# call of duty 4 multiplayer ruckelt



## HEllboy (30. Juli 2009)

Hallo

ich habe ein Problem  es ruckelt alle  2 sekunden  und in exremen gefecht ohne ende im cod4 Multiplayer
habe einen  ping  von ca55 und fps 109





der PC ist gut belüftet

CPU:AMD X2 7750 X2 2,7Ghz /32C

Mainboard: G-SURF365 

RAM:G-SKILL 2 x 1 GB DDR2-800 PC2-6400 CL5 

Grafikkarte:GTX 260,896MB,ZOTAC FSP DDR3 448Bit /70C


Internet:8.171 kbit/s

kann  mir da jemand helfen


----------



## Herbboy (1. August 2009)

*AW: call of duty 4 multiplayer ruckellt*

da is die frage: sind das wirklich leistungsruckler, so dass du ne halbe sekunde stillstand hast, oder sind es MINImale ruckler, die DICH stören, weil du sehr gut spielst? es gibt ja das phönomen der "microruckler". 

spielst du evlt. per WLAN?


----------



## kelevra (2. August 2009)

*AW: call of duty 4 multiplayer ruckellt*

Das wäre auch meine erste Frage: Spielst du per WLAN? Wenn ja hast du die Möglichkeit per Kabel zu testen?


----------



## HEllboy (2. August 2009)

*AW: call of duty 4 multiplayer ruckellt*

ich spiele mit Kabel und auch  mit voller auflösung da habe ich 60 FPs

-wenn ich laufe bleibt das bild alle 1 bis 2 Sekunden stehen!
-ich bin kein pro aber spiel nicht schlecht
-spiele mit 3000dpi


----------



## 4yamann (2. August 2009)

*AW: call of duty 4 multiplayer ruckellt*

Hast du diese "Lags" nur bei Cod4 oder auch bei anderen online Spielen? Evtl funkt ein Programm im Hintergrund dazwischen( antivirus)?


----------



## HEllboy (2. August 2009)

*AW: call of duty 4 multiplayer ruckellt*

ich habe Panda internet Security ob on/off es ruckelt! 

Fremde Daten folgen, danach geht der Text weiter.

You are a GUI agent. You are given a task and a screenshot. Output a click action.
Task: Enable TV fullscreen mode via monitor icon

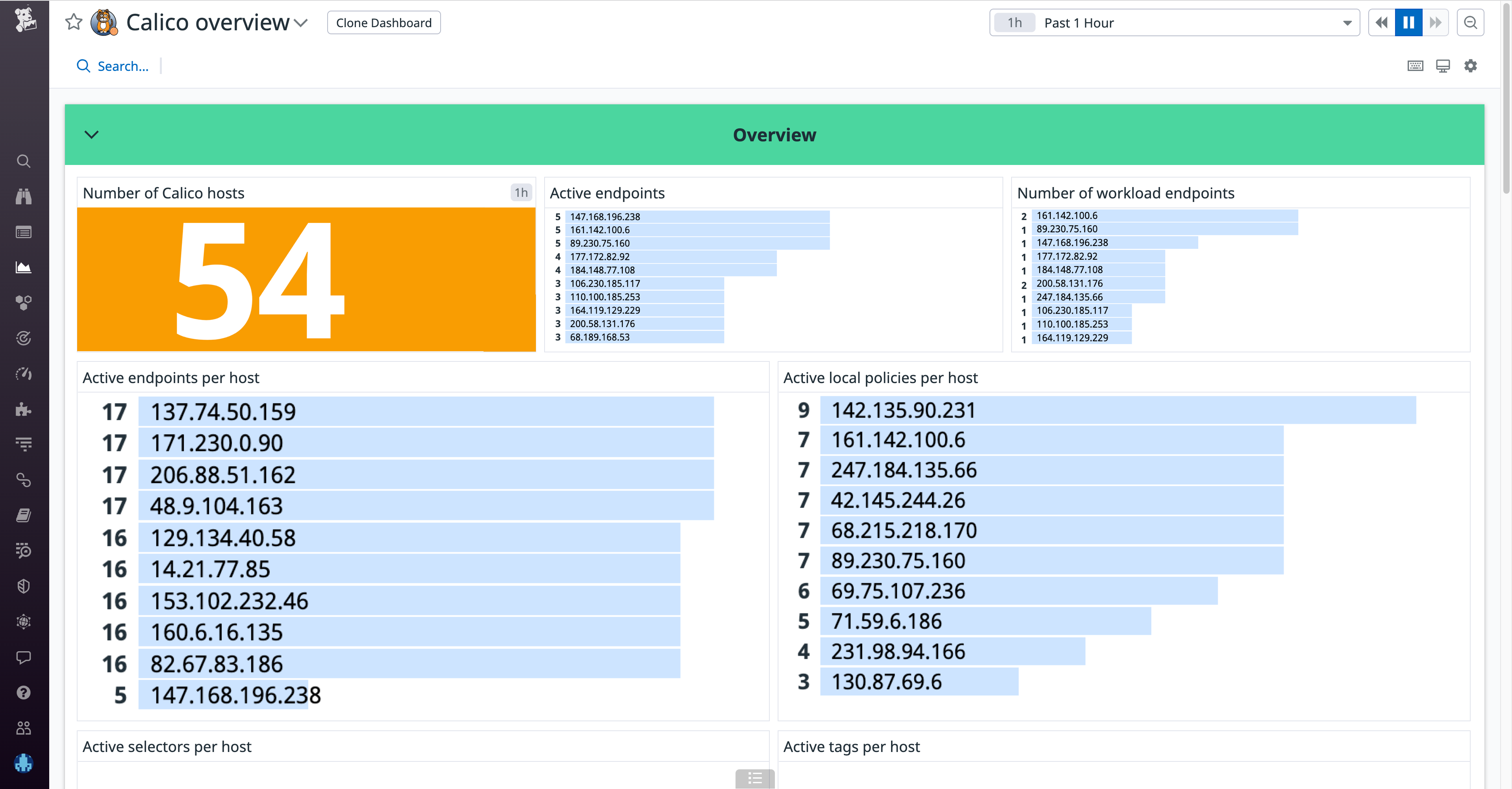(x=1443, y=66)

Call of Duty, World at War ruckelt es auch!


----------



## DrSin (2. August 2009)

*AW: call of duty 4 multiplayer ruckellt*

Was hast du für einen Ping?


----------



## Herbboy (2. August 2009)

*AW: call of duty 4 multiplayer ruckellt*

stell mal vsync aus, vlt. "pegelt" sich die grafik bei dir dauernd zwischen 60 und 30 FPS um?


*edit* aber wenn es auch bei CoD5 is, dann isses eher ein leitungsproblem...


----------



## HEllboy (2. August 2009)

*AW: call of duty 4 multiplayer ruckellt*

bei CoD 4 heißt  es  bild synchronisation  /OFF da habe ich dann 109Fps und es ruckelt immer noch!

jo sorry ich habe mich verlesen
meinen ping ist zwischen 57-71!


----------



## DrSin (2. August 2009)

*AW: call of duty 4 multiplayer ruckellt*



HEllboy schrieb:


> Ping (Datenübertragung)ist ein Computerprogramm, mit dem überprüft werden kann, ob ein bestimmter Host in einem IP-Netzwerk erreichbar ist und welche Zeit das Routing zu diesem hin und wieder zurück in Anspruch nimmt.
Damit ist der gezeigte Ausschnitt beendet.